Düsseldorf Warum Merkel Großbritannien gegen Frankreich braucht

Düsseldorf · Ein britischer Kolumnist verglich dieser Tage die Beziehung zwischen David Cameron und Angela Merkel mit dem Liebespaar Siegfried und Brünnhilde. Ein furchtloser Held erobert seine Angebetete im Sturm - so konnte es tatsächlich wirken, als Cameron die Bundeskanzlerin im Februar zu einer Rede vor beiden Kammern des britischen Parlaments einlud und Merkel sich kurz darauf mit einem privaten Wochenende auf Schloss Meseberg bei Berlin revanchierte. Mit dem ungestümen Cameron kann Merkel persönlich offenbar viel besser als mit dem steifen Franzosen François Hollande. Aber ein Wagner'sches Liebepaar sind die beiden deswegen noch lange nicht. Spätestens der soeben ausgebrochene Streit über die von Cameron auf der Insel geplante Einschränkung der Freizügigkeit für EU-Bürger hat klargemacht, dass Merkel vor allem eines ist: eine Realpolitikerin in bester britischer Tradition.

Dabei sind die Warnungen der Kanzlerin an Cameron, es mit den Absetzbewegungen von der EU nicht zu weit zu treiben, durchaus von Sorge getrieben. Denn mit einem britischen EU-Austritt verlöre Deutschland einen wichtigen Partner in Reformfragen. Großbritannien, das ebenso wie Deutschland grundsätzlich auf Globalisierung und Wettbewerbsfähigkeit setzt, ist für Merkel ein überaus nützlicher ideologischer Verbündeter gegenüber dem linksregierten Frankreich, das unter Präsident Hollande bis vor Kurzem dezidiert auf Abschottung sowie auf Pump finanzierte Konjunkturprogramme setzte und sich bis heute extrem schwertut mit ernsthaften Reformmaßnahmen.

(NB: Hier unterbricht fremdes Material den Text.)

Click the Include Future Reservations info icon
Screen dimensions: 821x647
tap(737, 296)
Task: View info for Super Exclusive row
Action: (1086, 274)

Großbritannien hat dagegen hart gespart und ist gemeinsam mit den übrigen finanziell soliden "Nordländern" in der EU wie Finnland, den Niederlanden, Schweden oder auch Österreich Mitglied eines informellen Bündnisses, das sich übereilten Wünschen der von Frankreich und Italien angeführten "Südländer" nach einer Lockerung der Sparpolitik entgegenstemmt.

Cameron übernimmt bei diesen Bemühungen gerne den Part des Polterers, der in seiner Heimat besonders gut ankommt. So ließ Merkel ihren konservativen Kollegen bei den EU-Haushaltsverhandlungen zu Jahresbeginn mit seinen Maximalforderungen immer wieder vorpreschen. Zwar konnte sich der Brite nicht komplett durchsetzen, aber mit Rückendeckung der Kanzlerin sorgte Camerons Vorstoß dafür, dass die EU erstmals in ihrer Geschichte ihren Finanzrahmen nicht ausweitete, sondern kräftig kürzte. Folge: Die anglo-germanische Spar-allianz nutzt auch Deutschland als größtem Nettozahler der EU.

Solche gemeinsam geschlagenen Schlachten nährten in London zeitweilig die Hoffnung, Siegfried habe seine Brünnhilde endgültig eingewickelt. Aber Merkel blieb auf vorsichtiger Distanz. Zwar signalisierte sie Cameron gegenüber Unterstützung für dessen Forderungen nach mehr Wettbewerb und weniger Bürokratie in Europa. Aber während der Brite verlangt, dass ganze Kompetenzfelder an die Nationalstaaten zurückgehen, wirbt die Deutsche für mehr europäische Integration etwa in der Wirtschaftspolitik.

Es ist ein Eiertanz: Merkel will Cameron so weit wie möglich entgegenkommen, um die Briten in der EU zu halten. Die sind zwar nicht in der Euro-Zone. Aber ein britischer EU-Austritt, so die Sorge in Berlin, könnte weitere Länder aus dem Verbund brechen und die Währungsunion schließlich zerbröseln lassen.